» Problem
The expected output is the data below, character for character, without its pictures.

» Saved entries
★ ★ ★ ★

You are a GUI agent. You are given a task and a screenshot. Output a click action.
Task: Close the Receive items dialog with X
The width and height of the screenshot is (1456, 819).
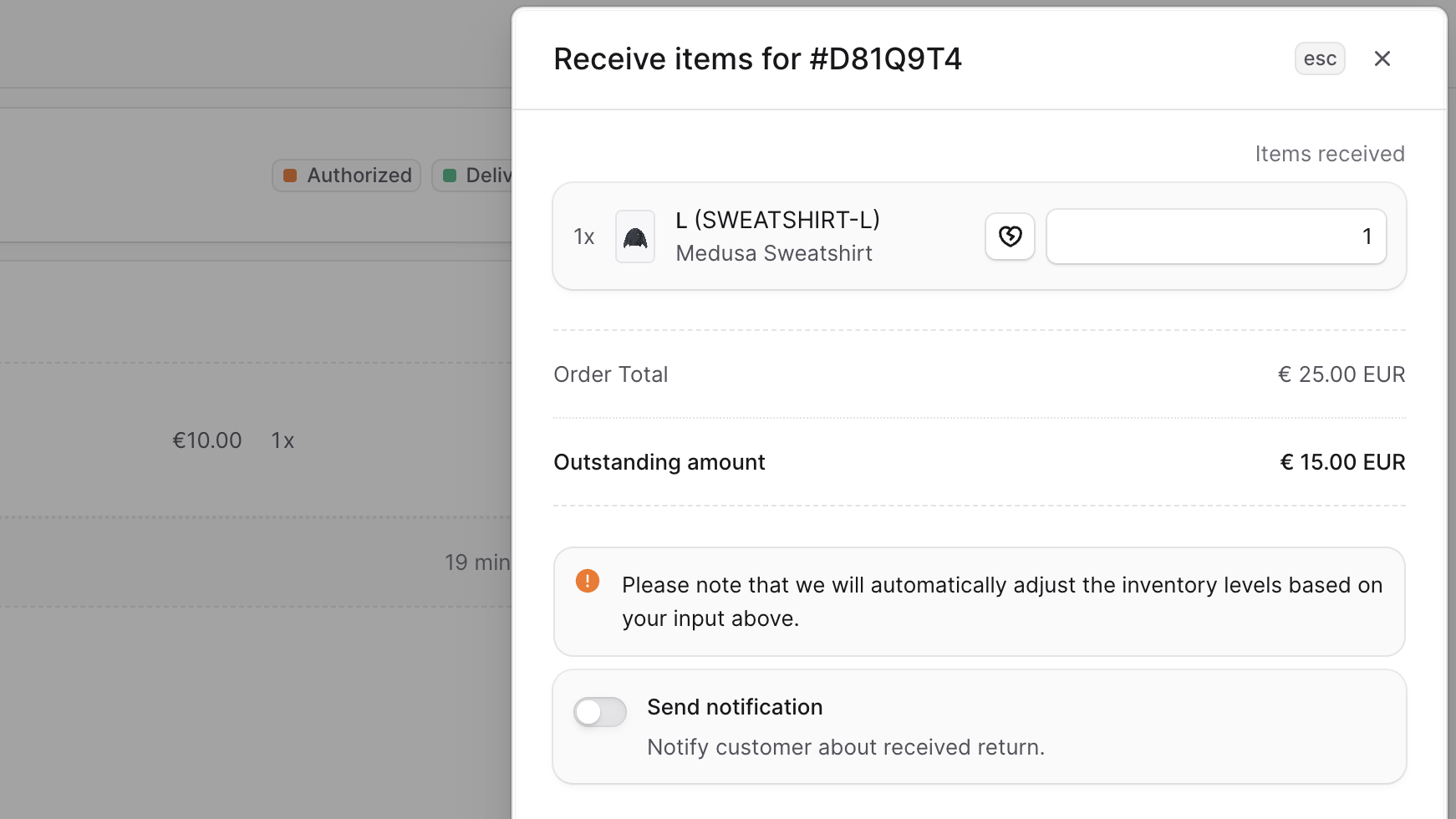click(1382, 58)
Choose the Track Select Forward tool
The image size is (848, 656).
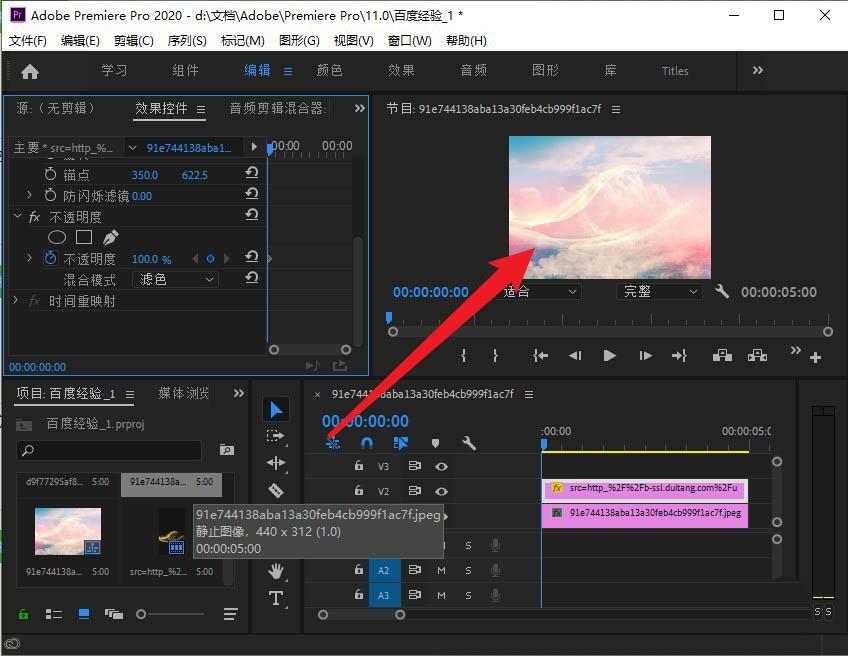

★ ★ ★ ★

» Expected answer
You are a GUI agent. You are given a task and a screenshot. Output a click action.
Task: Close the Receive items dialog with X
The width and height of the screenshot is (1456, 819).
click(1382, 58)
Choose the Track Select Forward tool
The image size is (848, 656).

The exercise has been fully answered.